**Work to be completed:**
Each line of the records that holds the word "MUSI" should be copied out.

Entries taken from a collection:

※

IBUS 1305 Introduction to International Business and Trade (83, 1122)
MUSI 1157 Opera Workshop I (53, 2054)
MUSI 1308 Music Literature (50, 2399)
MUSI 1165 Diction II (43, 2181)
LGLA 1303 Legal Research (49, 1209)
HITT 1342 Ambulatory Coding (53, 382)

※

**Answer area:**
MUSI 1157 Opera Workshop I (53, 2054)
MUSI 1308 Music Literature (50, 2399)
MUSI 1165 Diction II (43, 2181)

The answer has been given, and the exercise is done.